I need a way to create a test that does not have the MPLBACKEND set. Is that possible?

mwoehlke-kitware commented 2 years ago

I need a way to create a test that does not have the MPLBACKEND set. Is that possible?

At worst, it seems like you should be able to munge os.environ before importing matplotlib?

svenevs commented 2 years ago

=> #17389

Good call @mwoehlke-kitware, should have posted a quick update saying that's possible / where things are going. I've now learned that ubuntu ships a matplotlib rc file in /etc/matplotlibrc that explicitly requests backend: TkAgg. As a result this is why apt-get install python3-matplotlib recommends python3-tk.

I think I'd be satisfied to advise the user to "BYO plotting back-end" and not have any install_prereqs for it. If we like, we can work to give then a nice suggestion for recovery in a nice error message ("apt install ...").

See the related test added in #17389, while we can test for it ... if we go this route then that test cannot remain. Mostly just using it to confirm macOS is good to go in one final run (works locally).
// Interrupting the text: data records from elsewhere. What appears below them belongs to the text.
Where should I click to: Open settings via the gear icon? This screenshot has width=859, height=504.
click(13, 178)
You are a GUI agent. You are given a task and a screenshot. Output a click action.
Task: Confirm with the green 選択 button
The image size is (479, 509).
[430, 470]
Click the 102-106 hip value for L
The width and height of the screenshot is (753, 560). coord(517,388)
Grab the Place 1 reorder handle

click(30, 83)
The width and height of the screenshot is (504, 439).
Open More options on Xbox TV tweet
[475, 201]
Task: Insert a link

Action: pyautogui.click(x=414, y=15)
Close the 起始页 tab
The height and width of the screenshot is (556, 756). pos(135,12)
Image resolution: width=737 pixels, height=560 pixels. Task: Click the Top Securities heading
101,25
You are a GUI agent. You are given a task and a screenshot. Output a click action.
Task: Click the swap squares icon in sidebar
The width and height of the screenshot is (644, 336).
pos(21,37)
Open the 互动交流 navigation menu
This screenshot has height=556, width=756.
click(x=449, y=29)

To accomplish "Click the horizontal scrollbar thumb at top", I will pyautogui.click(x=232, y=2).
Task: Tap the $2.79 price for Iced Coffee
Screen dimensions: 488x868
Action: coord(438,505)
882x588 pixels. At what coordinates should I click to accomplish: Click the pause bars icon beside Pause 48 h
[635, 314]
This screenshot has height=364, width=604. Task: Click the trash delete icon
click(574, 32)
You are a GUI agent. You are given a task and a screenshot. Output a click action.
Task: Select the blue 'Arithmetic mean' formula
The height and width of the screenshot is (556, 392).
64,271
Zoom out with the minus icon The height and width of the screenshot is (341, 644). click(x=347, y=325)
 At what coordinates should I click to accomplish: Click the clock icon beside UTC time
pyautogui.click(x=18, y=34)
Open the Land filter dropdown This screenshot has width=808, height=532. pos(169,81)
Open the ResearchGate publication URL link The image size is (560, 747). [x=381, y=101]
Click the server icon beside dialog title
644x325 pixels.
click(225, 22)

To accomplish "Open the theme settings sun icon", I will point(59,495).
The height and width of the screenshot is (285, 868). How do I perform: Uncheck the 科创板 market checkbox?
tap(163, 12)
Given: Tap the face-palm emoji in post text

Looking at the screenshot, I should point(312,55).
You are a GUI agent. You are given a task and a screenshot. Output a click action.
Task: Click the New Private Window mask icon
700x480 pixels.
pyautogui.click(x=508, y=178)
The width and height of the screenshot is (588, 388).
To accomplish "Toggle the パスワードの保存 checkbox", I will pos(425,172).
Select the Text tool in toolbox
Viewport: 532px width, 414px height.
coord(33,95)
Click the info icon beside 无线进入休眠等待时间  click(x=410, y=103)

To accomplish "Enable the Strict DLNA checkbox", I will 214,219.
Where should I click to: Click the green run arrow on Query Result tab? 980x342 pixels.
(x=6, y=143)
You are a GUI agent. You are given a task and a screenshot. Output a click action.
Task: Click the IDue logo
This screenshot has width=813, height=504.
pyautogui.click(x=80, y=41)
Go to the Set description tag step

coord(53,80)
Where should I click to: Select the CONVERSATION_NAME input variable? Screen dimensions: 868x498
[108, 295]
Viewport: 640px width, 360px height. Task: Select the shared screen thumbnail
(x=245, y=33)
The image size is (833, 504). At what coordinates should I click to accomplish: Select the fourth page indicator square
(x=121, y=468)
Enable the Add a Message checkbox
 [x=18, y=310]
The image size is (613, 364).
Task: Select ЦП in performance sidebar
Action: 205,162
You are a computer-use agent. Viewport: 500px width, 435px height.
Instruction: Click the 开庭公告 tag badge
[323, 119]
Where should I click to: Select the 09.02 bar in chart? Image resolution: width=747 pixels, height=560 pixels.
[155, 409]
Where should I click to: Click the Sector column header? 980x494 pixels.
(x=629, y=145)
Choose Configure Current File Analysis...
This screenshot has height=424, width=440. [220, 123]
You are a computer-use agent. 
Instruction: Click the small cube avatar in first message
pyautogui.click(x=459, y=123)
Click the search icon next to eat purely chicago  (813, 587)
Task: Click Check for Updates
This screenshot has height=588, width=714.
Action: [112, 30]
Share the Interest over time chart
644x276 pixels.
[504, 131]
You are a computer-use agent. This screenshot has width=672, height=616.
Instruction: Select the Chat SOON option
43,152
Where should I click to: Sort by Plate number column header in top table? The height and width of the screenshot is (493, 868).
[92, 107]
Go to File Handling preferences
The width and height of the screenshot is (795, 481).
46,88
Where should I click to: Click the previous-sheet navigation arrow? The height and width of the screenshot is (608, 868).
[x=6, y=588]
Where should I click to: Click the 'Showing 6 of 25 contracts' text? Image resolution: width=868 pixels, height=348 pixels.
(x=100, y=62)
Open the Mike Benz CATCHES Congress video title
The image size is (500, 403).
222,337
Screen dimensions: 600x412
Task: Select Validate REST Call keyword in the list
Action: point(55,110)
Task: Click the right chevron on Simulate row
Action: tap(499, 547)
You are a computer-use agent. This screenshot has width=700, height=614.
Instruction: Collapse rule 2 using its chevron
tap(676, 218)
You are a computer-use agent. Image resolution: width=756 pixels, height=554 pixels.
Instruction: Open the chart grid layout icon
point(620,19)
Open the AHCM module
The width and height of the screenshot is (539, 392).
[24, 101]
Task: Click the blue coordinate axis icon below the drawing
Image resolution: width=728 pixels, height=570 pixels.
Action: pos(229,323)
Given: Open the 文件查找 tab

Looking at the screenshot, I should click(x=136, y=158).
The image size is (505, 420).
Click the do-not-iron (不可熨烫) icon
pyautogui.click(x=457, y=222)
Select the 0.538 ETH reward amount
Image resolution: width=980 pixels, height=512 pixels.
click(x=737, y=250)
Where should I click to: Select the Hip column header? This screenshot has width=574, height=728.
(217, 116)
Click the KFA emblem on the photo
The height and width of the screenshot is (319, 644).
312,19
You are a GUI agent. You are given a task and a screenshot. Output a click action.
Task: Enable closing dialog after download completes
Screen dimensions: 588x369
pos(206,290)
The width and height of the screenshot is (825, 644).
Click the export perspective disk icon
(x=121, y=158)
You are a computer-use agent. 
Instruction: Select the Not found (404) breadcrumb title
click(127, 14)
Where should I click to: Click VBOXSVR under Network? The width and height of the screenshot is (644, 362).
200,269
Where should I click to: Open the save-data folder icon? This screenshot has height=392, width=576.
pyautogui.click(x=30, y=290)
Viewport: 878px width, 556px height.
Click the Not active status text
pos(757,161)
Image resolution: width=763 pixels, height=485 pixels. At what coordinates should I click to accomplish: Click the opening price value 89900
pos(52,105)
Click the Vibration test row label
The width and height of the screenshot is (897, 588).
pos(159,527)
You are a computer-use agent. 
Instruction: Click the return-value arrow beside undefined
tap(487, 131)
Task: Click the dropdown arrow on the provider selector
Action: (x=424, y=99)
If we remove python3-tk from the list of ubuntu installation requirements (but keep python3-matplotlib), users will not have a usable plotting backend when running drake's setup scripts.

I can go through drake's matplotlib.pyplot imports and wrap them in try-except indicating they should install python3-tk and remove the dependency if desired, but in my opinion it's best to just keep python3-tk around.

jwnimmer-tri commented 2 years ago

Please go ahead and land the macOS fix, then re-assign the ticket back to me. It will be more effective for me to just solve the Ubuntu side on my own than continue to try to communicate the subtleties of the requirements.

jwnimmer-tri commented 2 years ago

See #17438 for my proposal.

Essentially, there is only one place in Drake that uses pyplot interactively in any meaningful way (class PlanarSceneGraphVisualizer). Every other place only uses static figures. So, for PlanarSceneGraphVisualizer only we can defer the error to construction-time, in case the user has a broken Ubuntu installation (hard-coded to TkAgg but have not installed Tk). Everywhere else we just use Agg.